Building self-improving AI systems remains a fundamental challenge in the AI domain. We present NNGPT, an open-source framework that turns a large language model (LLM) into a self-improving AutoML engine for neural network development, primarily for computer vision. Unlike previous frameworks, NNGPT extends the dataset of neural networks by generating new models, enabling continuous fine-tuning of LLMs based on closed-loop system of generation, assessment, and self-improvement. It integrates within one unified workflow five synergistic LLM-based pipelines: zero-shot architecture synthesis, hyperparameter optimization (HPO), code-aware accuracy/early-stop prediction, retrieval-augmented synthesis of scope-closed PyTorch blocks (NN-RAG), and reinforcement learning. Built on the LEMUR dataset as an audited corpus with reproducible metrics, NNGPT emits from a single prompt and validates network architecture, preprocessing code, and hyperparameters, executes them end-to-end, and learns from result. The PyTorch adapter makes NNGPT framework-agnostic, enabling strong performance: NN-RAG achieves 73% executability on 1,289 targets, 3-shot prompting boosts accuracy on common datasets, and hash-based deduplication saves hundreds of runs. One-shot prediction matches search-based AutoML, reducing the need for numerous trials.

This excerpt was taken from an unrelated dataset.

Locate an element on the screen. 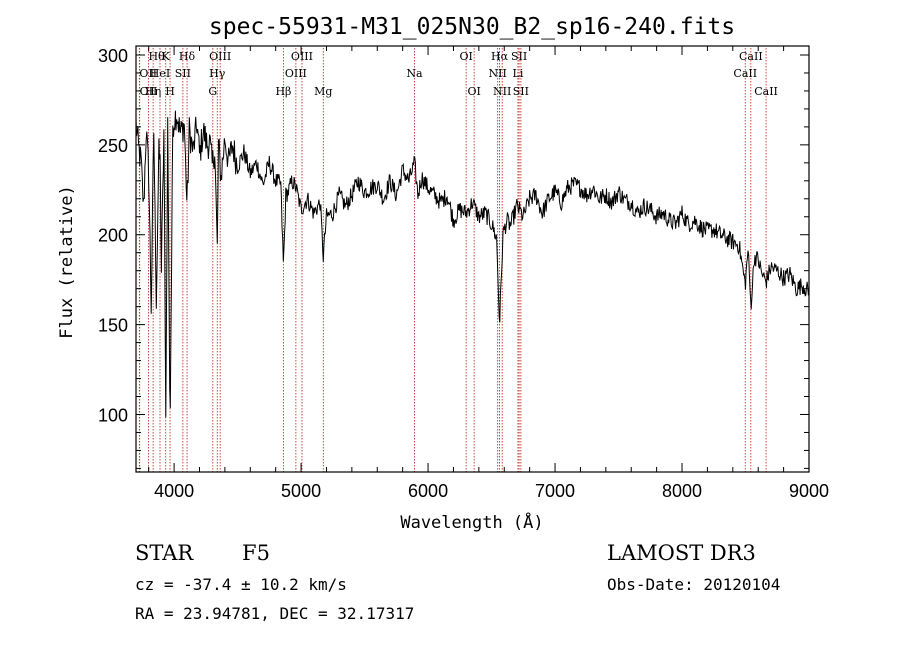  survey-name: LAMOST DR3 is located at coordinates (682, 553).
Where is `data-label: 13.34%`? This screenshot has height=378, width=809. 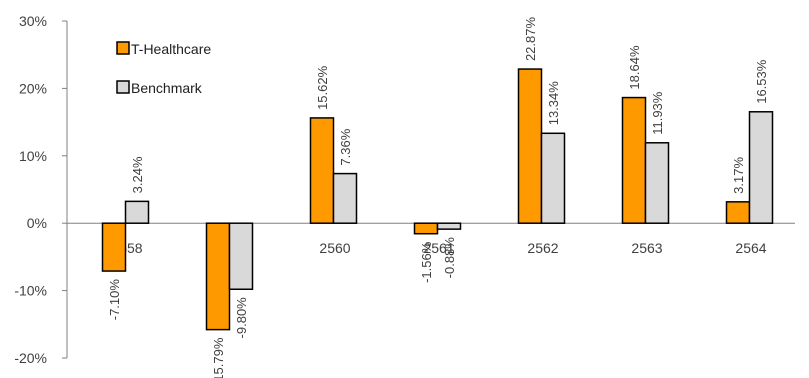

HPO on LEMUR achieves RMSE 0.60, outperforming Optuna (0.64), while the code-aware predictor reaches RMSE 0.14 with Pearson r=0.78. The system has already generated over 5K validated models, proving NNGPT as an autonomous AutoML engine. Upon acceptance, the code, prompts, and checkpoints will be released for public access to enable reproducibility and facilitate community usage.

Paper Structure

This paper contains 43 sections, 4 equations, 2 figures, 10 tables.

Figures (2)

  • Figure 1: Overview of the NNGPT Pipeline: starting with a query to the LEMUR API to retrieve a neural network entry and its metadata, the system constructs a prompt, using an LLM generates the code of neural network model, and trains it. Artifacts are logged in a structured database, while LoRA fine-tuning continuously updates the LLM based on training results, creating a self-improving AutoML loop.
  • Figure 2: Detailed view of pipeline stages 3–7 in NNGPT. Left to right: Configuration Setup & Validation (default or HF-loaded LLM, PEFT/quantization); Prompt Assembly & Injection (templated prompts with task data); LLM-Guided Architecture Generation (one-shot code and hyperparameters); Model Validation & Evaluation (format checks, training, logging); LoRA Fine-tuning (update adapters from train/*.json). All pipelines reuse this stack; variation mainly occurs in the Prompt stage.